• [Assignment]: Skip the pictures. Retype exactly, and only, the lines between the line holding "Task: Open Mario" and the last line below, inclusive.

• [Exercise materials]:
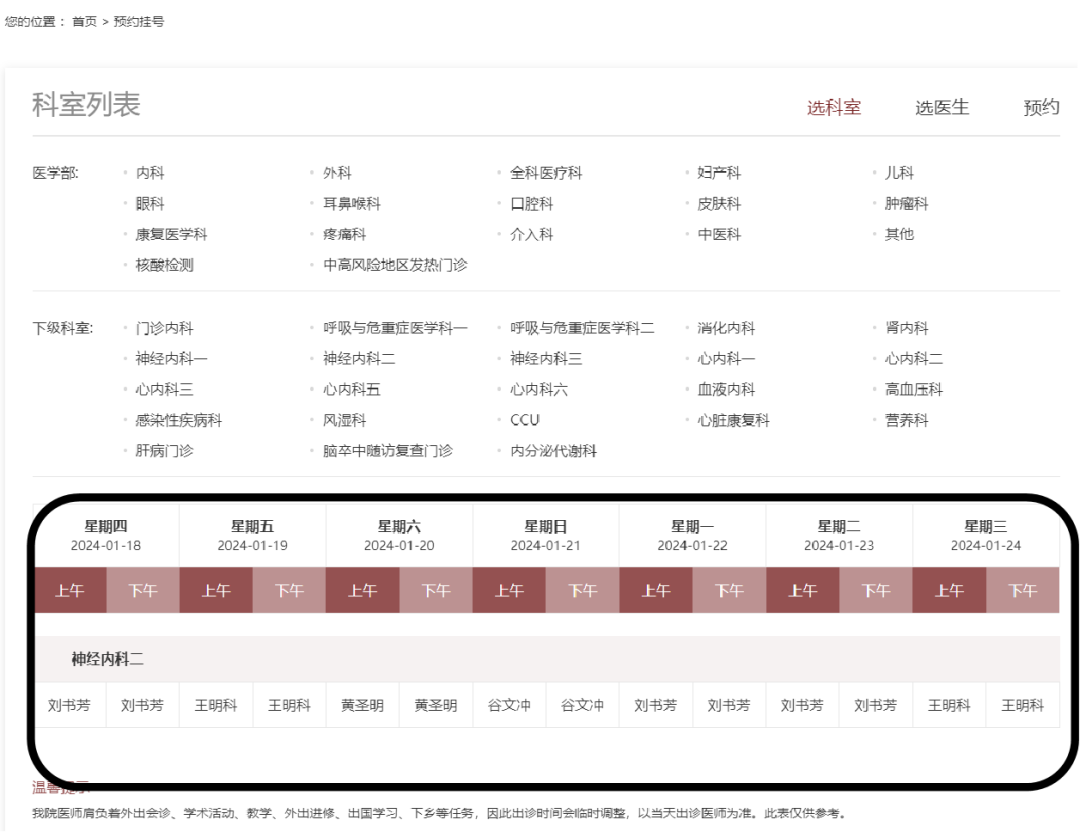Select the 外科 department
The width and height of the screenshot is (1080, 832).
tap(335, 172)
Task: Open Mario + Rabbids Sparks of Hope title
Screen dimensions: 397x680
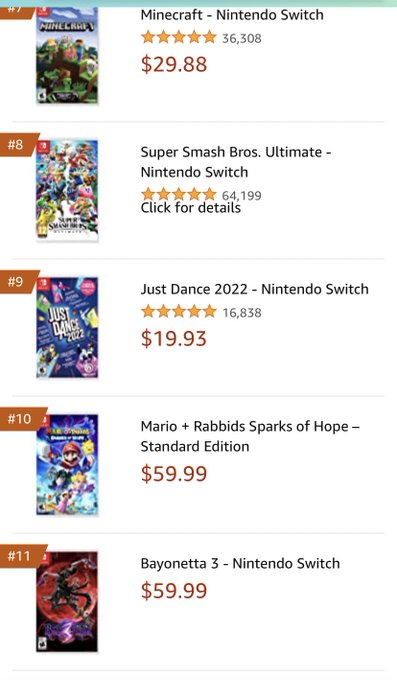Action: tap(250, 436)
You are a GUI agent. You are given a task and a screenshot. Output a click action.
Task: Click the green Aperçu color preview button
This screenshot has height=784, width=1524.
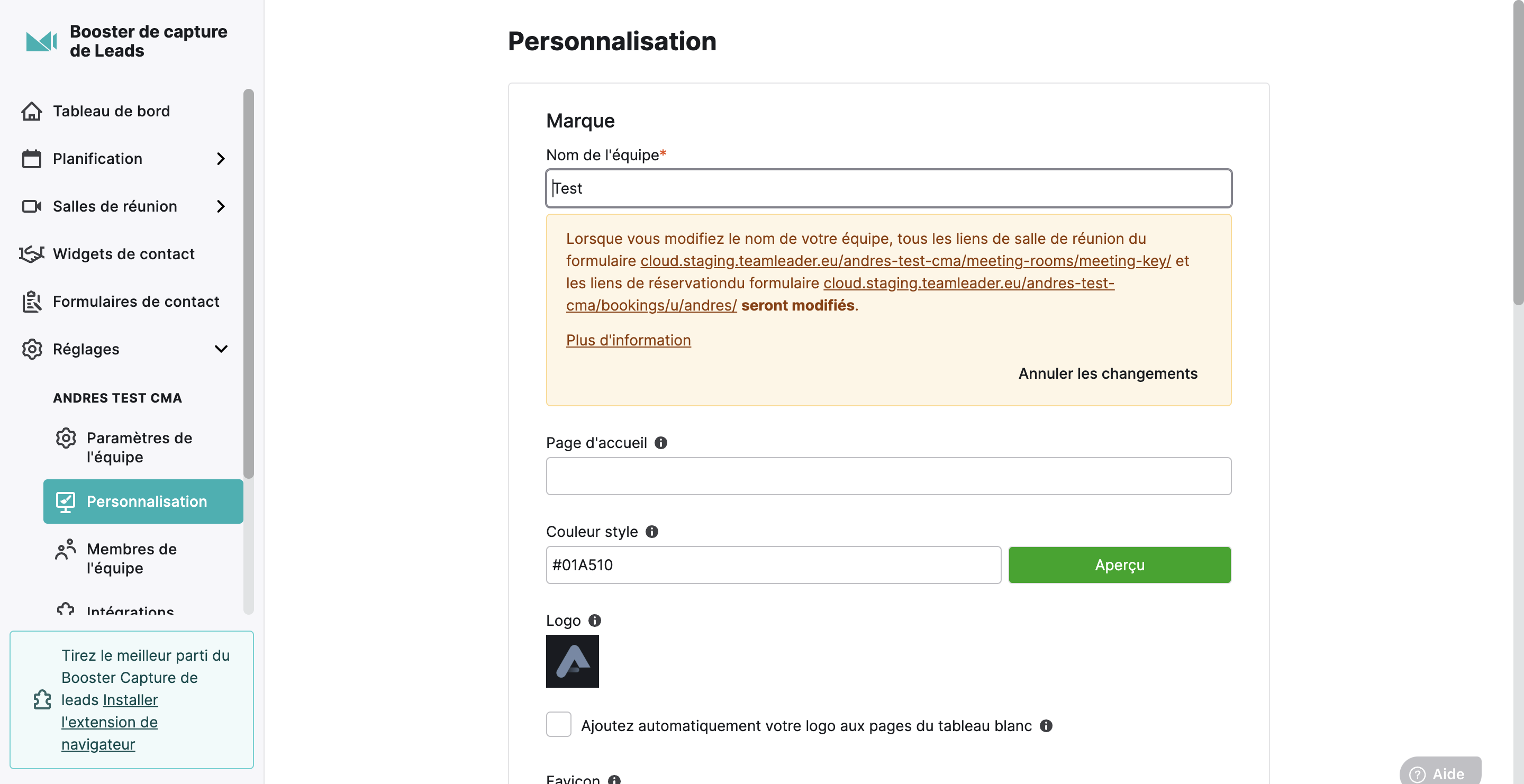1119,564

• [Response area]:
Task: Open Mario + Rabbids Sparks of Hope title
Screen dimensions: 397x680
Action: tap(250, 436)
You are a GUI agent. You are given a task and a screenshot. Output a click action.
Task: Click the green Aperçu color preview button
This screenshot has height=784, width=1524.
1119,564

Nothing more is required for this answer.